_BRIEF_
Return every line from the one with "You are a GUI" through the one with "Zur Startseite (286, 180)", inclusive, exactly as it appears below.

_SOURCE DATA_
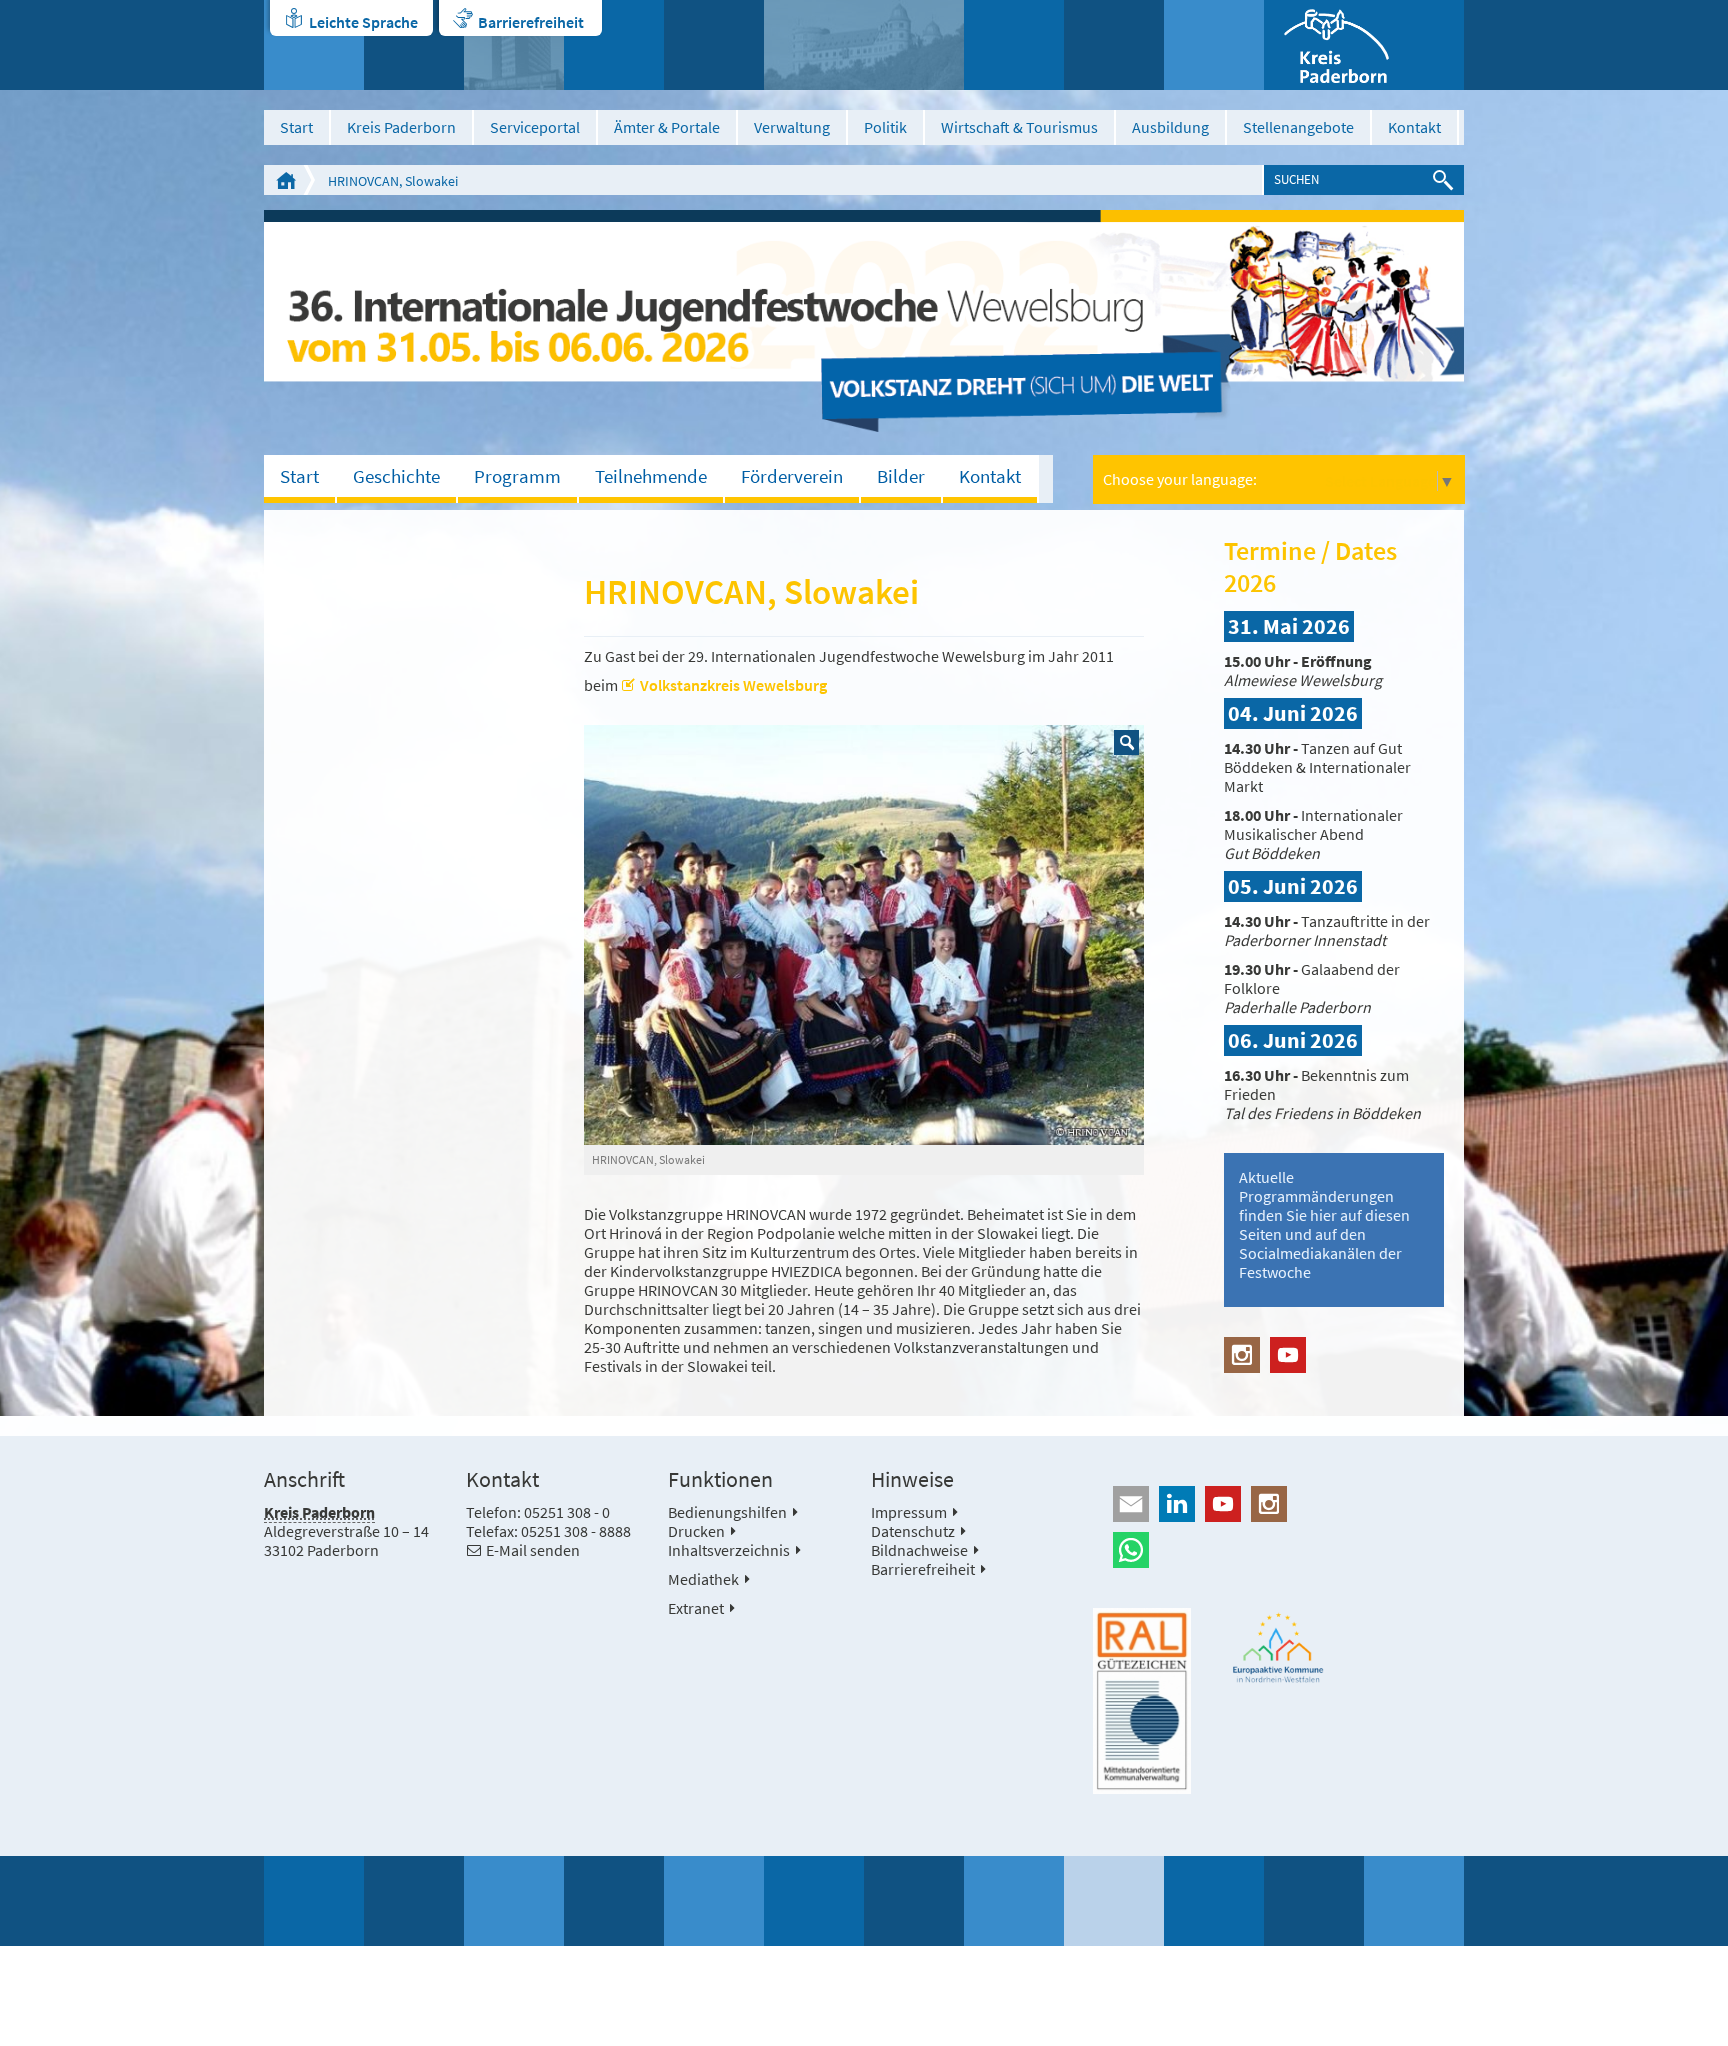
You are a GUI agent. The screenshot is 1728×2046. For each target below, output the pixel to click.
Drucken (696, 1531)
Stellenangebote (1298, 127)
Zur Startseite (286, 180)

* * *

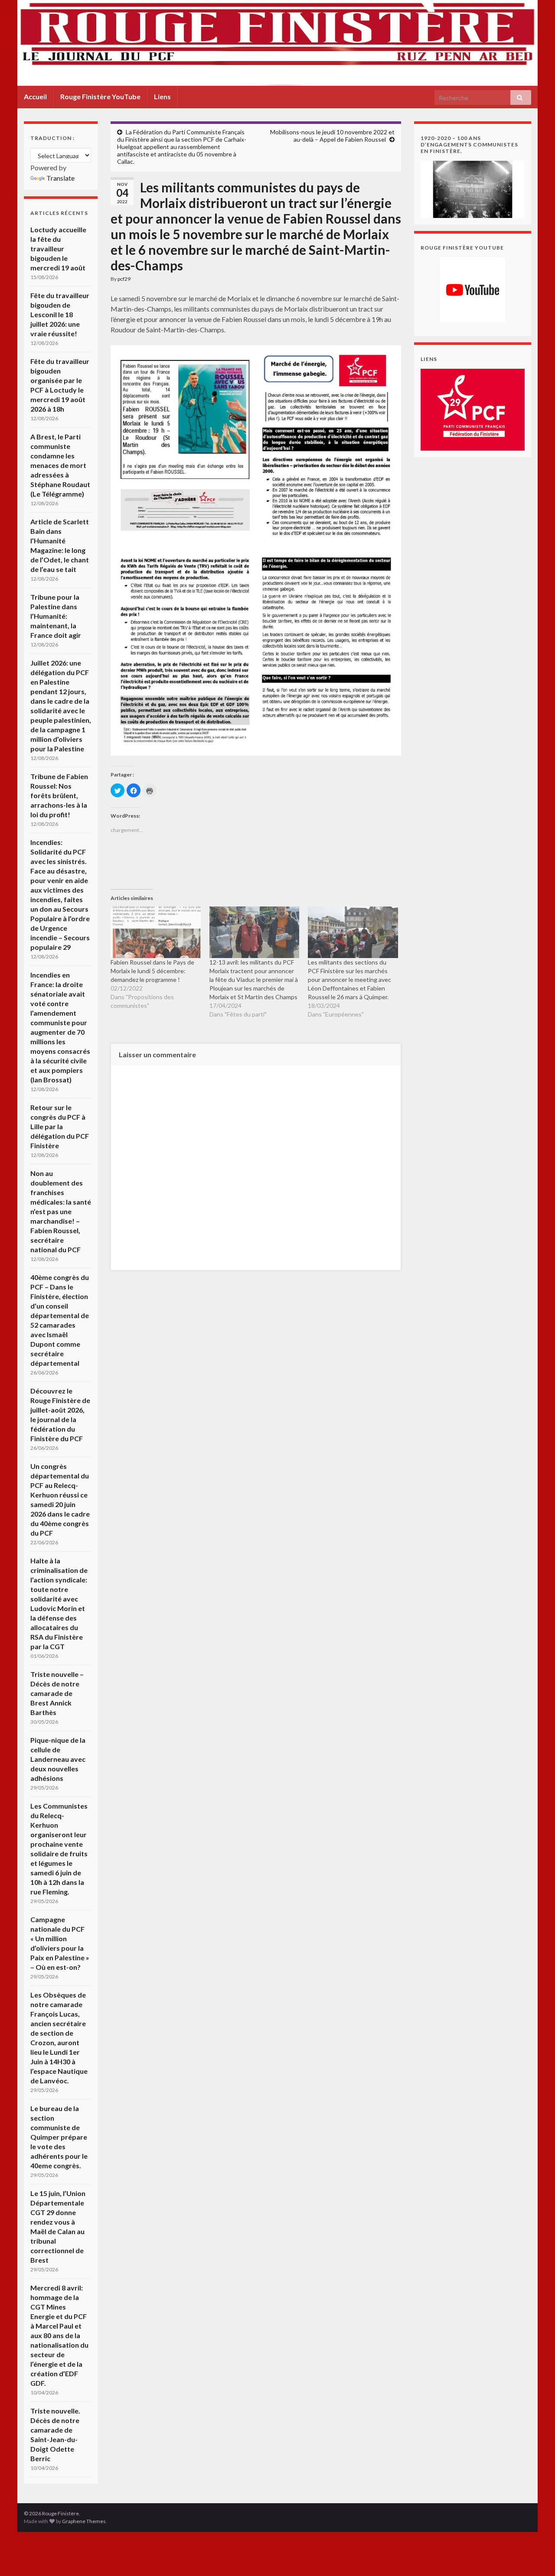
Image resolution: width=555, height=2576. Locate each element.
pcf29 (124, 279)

* * *

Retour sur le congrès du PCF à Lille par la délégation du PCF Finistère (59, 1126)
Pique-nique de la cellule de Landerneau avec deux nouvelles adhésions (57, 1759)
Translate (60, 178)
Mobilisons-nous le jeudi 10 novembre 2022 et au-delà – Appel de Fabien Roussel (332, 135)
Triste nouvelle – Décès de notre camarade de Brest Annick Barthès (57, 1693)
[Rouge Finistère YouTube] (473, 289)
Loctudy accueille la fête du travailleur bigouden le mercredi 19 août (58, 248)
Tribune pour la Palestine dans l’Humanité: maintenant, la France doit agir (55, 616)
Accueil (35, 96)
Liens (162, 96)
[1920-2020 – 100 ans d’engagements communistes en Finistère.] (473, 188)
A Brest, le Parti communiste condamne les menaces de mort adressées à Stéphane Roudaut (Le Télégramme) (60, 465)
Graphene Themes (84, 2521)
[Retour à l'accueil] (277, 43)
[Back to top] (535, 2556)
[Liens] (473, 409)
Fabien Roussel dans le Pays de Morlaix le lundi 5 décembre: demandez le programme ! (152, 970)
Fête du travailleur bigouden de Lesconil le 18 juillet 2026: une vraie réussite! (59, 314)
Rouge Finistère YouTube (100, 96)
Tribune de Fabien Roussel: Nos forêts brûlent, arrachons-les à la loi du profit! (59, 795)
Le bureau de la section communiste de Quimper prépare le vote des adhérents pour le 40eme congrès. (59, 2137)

_SOLUTION TO THE PROBLEM_
You are a GUI agent. The screenshot is 1728×2046. For each target below, output the pixel to click.
Drucken (696, 1531)
Stellenangebote (1298, 127)
Zur Startseite (286, 180)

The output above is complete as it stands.